- [Work order]: From the passage below about the taunting children and the novel, reproduce word for word the section that opens with the words containing "Shriver also brings" and closes with "humans in it?".

- [Text passage]:
################

    And the crowning touch on their little game is that I already lost my cool with a fourteen-year-old.  I had to appeal to local government officials to try to counteract the fallout from that incident.  How much worse would it look if I laid hands on an eight-year-old.  The kids know this, they know that I know this, and they know there’s not a damn thing I can do about it.
    “Oh, Eric, you’re overreacting.  They’re just kids, they just want to amuse themselves.  They don’t realize how much the word ‘vazaha’ irritates you.”
    On the contrary.  I’ve never held with the “oh, they’re just kids” viewpoint on these matters.  Are children not people, with minds?  Can they not draw conclusions based on previous observation?  Do they not give in to the baser instincts that afflict the rest of us?  They know exactly what they’re doing, and they’re doing it out of sadism.
    Fortunately, I have gained the upper hand.  I have been ignoring them, and getting better at it.  Dealing with these kids is like the aphorism about nuclear warfare: “The only way to win is not to play.”
    Some of the kids have gotten the message, but not their leader.  I don’t know who this boy is, but it’s always the same one, yelling, “O-ME-O VO-LA VA-ZAHA,” as loudly and clearly as he can.  Every time I walk past without acknowledging him only makes him more determined.  What did I ever do to this kid?  Was it his brother whom I attacked before?  More likely he’s just a bored, ignorant, ill-behaved worm who sees me as a target, a big person whom he can bring down to make himself seem bigger in front of the other urchins.
    Well, he should forget about me while I’m on vacation.  And if he doesn’t, he still can’t keep up the taunts forever.  And if he can, well, I won’t be in this town forever.
    So ha, kid.
    I went into Fort Dauphin on the 27th to pick up  a package, and see Tatum and Wes.  Tatum had just brought a load of books back from her site, so I got some new reading material.  My choices were a quartet of Stephen King short stories, a Barbara Kingsolver novel, a collection of short stories from a Nigerian author, a memoir of an American living in Rome, and We Need to Talk About Kevin, by Lionel Shriver.
    I picked up the last three and opened Kevin.
    Ten hours later I was wishing I’d selected Stephen King instead.  That way maybe I would have gotten more sleep that night.
    It’s one of the most unnervingly scary books I’ve ever read.  The narrator is Eva, the titular Kevin’s mother.  So what looks on the cover like a long mope about the drudgery of raising a son actually reads like a masterfully crafted horror novel.  Many books and movies have taken the “child of Satan” premise literally, but Shriver takes an entirely down-to-earth look at the question, “What if you had a child who was, simply and without exaggeration, evil?”
    Answer: people would probably die, sooner or later.  No, Kevin doesn’t kill people as an infant.  He works his way up the ladder of malicious teasing and reckless endangerment, until at fifteen he commits mass murder at his high school.  What’s chilling is how he plans the act to the last detail, studying previous school shooters’ fumbles.  And throughout the book I was amazed at the amount of brainpower the character uses to harm others and deftly avoid getting caught.  In fact, I would venture to say that Kevin Khatchadourian is one of the best-conceived diabolical geniuses of modern fiction.
    Shriver also brings up some cutting points about the very concept of childbirth.  If we in the developed world (y’all in the developed world, reading this) don’t need children to help us farm or take care of us when we get old, why are we still having them?  Contraception and self-sterilization have become some of the easiest processes in medicine.  Children are expensive and time-consuming.  And considering how destructive and ravenous we are as a species, isn’t it possible the planet would be cleaner and more peaceful with fewer humans in it?
    Korea, Japan, and Brazil know what I’m talking about.  But America’s birthrate still remains at 2.1, according to National Geographic.  Let’s get on this, people!  Only we can phase ourselves out of existence, thus ensuring that the world will be a better place... for the legions of Nigeriens and Malagasy who will show up to fill the vacuum.

################

- [Dataset extract]:
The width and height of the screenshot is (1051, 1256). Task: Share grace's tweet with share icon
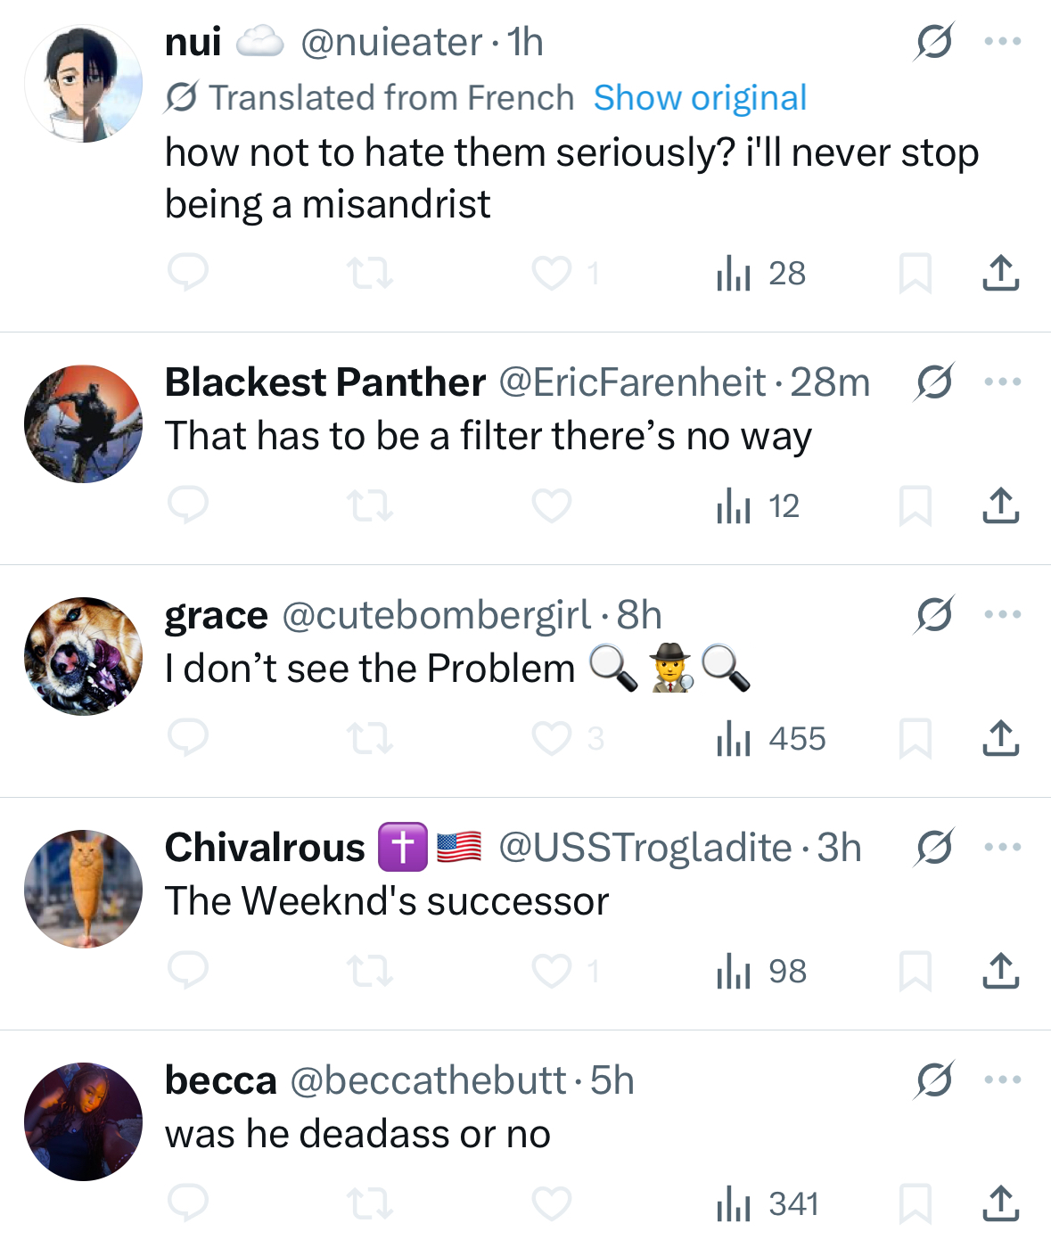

################

- [Result]:
Shriver also brings up some cutting points about the very concept of childbirth.  If we in the developed world (y’all in the developed world, reading this) don’t need children to help us farm or take care of us when we get old, why are we still having them?  Contraception and self-sterilization have become some of the easiest processes in medicine.  Children are expensive and time-consuming.  And considering how destructive and ravenous we are as a species, isn’t it possible the planet would be cleaner and more peaceful with fewer humans in it?